Nutrition is one of the most important clinical factors influencing mortality due to infectious disease (10,11). The BMI is widely used to define the baseline nutrition status (12). Several studies have revealed that underweight is associated with a risk of death due to pneumonia (13,14). Underweight is prevalent in Japanese inpatients at psychiatric hospitals. Sugai et al. reported that Japanese inpatients with schizophrenia have a higher prevalence of underweight than the general Japanese population (13.8% vs. 7.9%) (15). We previously reported that being underweight was a risk factor for mortality among psychiatric patients with medical comorbidities (16). In the present study, the prevalence of being underweight was extremely high (90.2%), and underweight showed a high odds ratio on a multivariable analysis for determining the prognostic factors related to mortality from PHAP. Being underweight has also been reported as risk factor for the development of pneumonia (17). Underweight may be an important factor influencing the development and prognosis of pneumonia for both psychiatric and non-psychiatric patients.
The utility of chest X-ray for categorizing the severity of pneumonia has been reported (18,19). A previous meta-analysis revealed that multilobar pneumonic infiltration was an independent prognostic factor of pneumonia-related death (OR 3.1) (17).
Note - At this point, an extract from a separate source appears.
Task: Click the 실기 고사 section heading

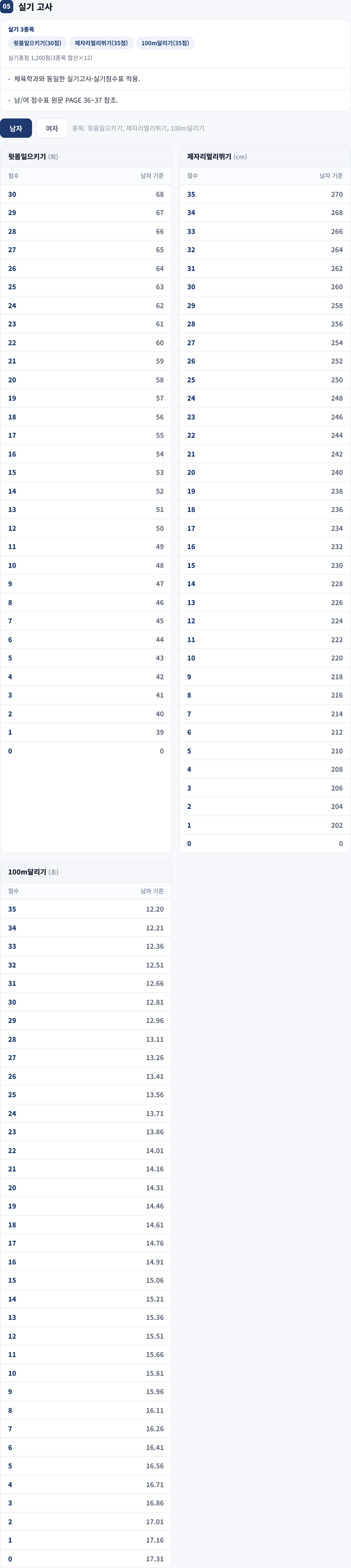Action: pyautogui.click(x=35, y=7)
Furthermore, the severe community-acquired pneumonia (SCAP) score that was developed as a simple method for predicting in-hospital mortality adopts multilobar/bilateral pneumonic infiltration on chest X-ray as a minor criterion (20). We showed that bilateral pneumonic infiltration revealed on chest X-ray was an independent predictor of mortality due to PHAP. The rate of probable aspiration did not differ significantly between the survivors and non-survivors. Thus, bilateral pneumonic infiltration may reflect not aspiration pneumonia but advanced pneumonia. Chest X-ray may be useful not only for diagnosing PHAP but also for defining the severity of PHAP.
The present study was associated with several limitations. First, our subjects were located in the Medical Comorbidity Ward of a psychiatric hospital, which is specialized for the treatment of medical comorbidities and where many patients with severe psychotic symptoms are transferred. Accordingly, the clinical features of PHAP may be biased. Second, we treated only PHAP patients who had been transferred to our facility. As such, mild PHAP patients able to be treated at their local psychiatric hospital might not have been included. This could have influenced treatment outcome. Finally, because this was a retrospective cohort study, a prospective study to validate the modified A-DROP classification is needed.
In conclusion, our findings indicated that the mortality rate of PHAP patients tended to increase as the severity classification increased. The modified A-DROP classification, which is composed of advanced age, dehydration, consciousness disturbance, hypoxemia, low blood pressure, underweight, and extensive pneumonic infiltration, may be useful for managing the treatment of PHAP patients.
The authors state that they have no Conflict of Interest (COI).